Work instructions.
Please transcribe, word for word, the line containing "The height and width of the screenshot is (362, 400)." and every line after it through the end of the records below, and nothing else.

*** Opening of Data listing ***

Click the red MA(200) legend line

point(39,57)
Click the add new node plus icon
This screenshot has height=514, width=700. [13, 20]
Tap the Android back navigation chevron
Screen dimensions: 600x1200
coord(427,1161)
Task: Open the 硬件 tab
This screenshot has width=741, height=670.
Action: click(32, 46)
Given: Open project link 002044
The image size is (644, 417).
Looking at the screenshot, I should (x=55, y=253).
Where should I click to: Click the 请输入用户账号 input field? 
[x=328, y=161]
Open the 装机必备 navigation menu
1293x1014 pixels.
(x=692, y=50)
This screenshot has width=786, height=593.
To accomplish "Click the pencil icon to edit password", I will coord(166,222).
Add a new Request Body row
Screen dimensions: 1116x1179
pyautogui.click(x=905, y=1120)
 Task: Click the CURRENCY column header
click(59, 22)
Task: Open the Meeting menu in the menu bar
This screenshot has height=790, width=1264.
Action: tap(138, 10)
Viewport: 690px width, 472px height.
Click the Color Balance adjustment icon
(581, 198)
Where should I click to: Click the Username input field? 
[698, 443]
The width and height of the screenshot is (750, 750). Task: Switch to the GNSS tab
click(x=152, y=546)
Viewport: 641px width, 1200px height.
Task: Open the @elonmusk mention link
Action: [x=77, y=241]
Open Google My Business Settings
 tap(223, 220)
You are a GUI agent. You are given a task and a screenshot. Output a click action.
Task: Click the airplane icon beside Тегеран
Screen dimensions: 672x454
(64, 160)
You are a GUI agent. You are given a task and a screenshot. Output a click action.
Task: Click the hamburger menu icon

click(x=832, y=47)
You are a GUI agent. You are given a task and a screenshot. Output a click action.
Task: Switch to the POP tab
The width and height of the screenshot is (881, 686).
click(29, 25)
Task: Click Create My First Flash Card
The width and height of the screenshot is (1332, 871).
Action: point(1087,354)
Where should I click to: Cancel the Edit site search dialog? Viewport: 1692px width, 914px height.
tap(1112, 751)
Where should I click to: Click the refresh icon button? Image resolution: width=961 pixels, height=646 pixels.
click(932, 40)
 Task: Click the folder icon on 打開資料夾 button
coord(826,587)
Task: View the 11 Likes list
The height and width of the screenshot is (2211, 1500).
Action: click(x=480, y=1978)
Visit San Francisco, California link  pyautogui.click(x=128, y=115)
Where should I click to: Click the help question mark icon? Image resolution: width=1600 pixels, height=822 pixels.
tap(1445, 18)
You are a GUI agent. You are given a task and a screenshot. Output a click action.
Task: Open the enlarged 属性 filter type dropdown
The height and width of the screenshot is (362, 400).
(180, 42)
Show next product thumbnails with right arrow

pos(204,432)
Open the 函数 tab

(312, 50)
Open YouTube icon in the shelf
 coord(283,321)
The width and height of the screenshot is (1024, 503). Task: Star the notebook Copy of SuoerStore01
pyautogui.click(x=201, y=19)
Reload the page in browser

*** Close of Data listing ***

Problem solution.
The height and width of the screenshot is (362, 400).
(180, 42)
Show next product thumbnails with right arrow

pos(204,432)
Open the 函数 tab

(312, 50)
Open YouTube icon in the shelf
 coord(283,321)
The width and height of the screenshot is (1024, 503). Task: Star the notebook Copy of SuoerStore01
pyautogui.click(x=201, y=19)
Reload the page in browser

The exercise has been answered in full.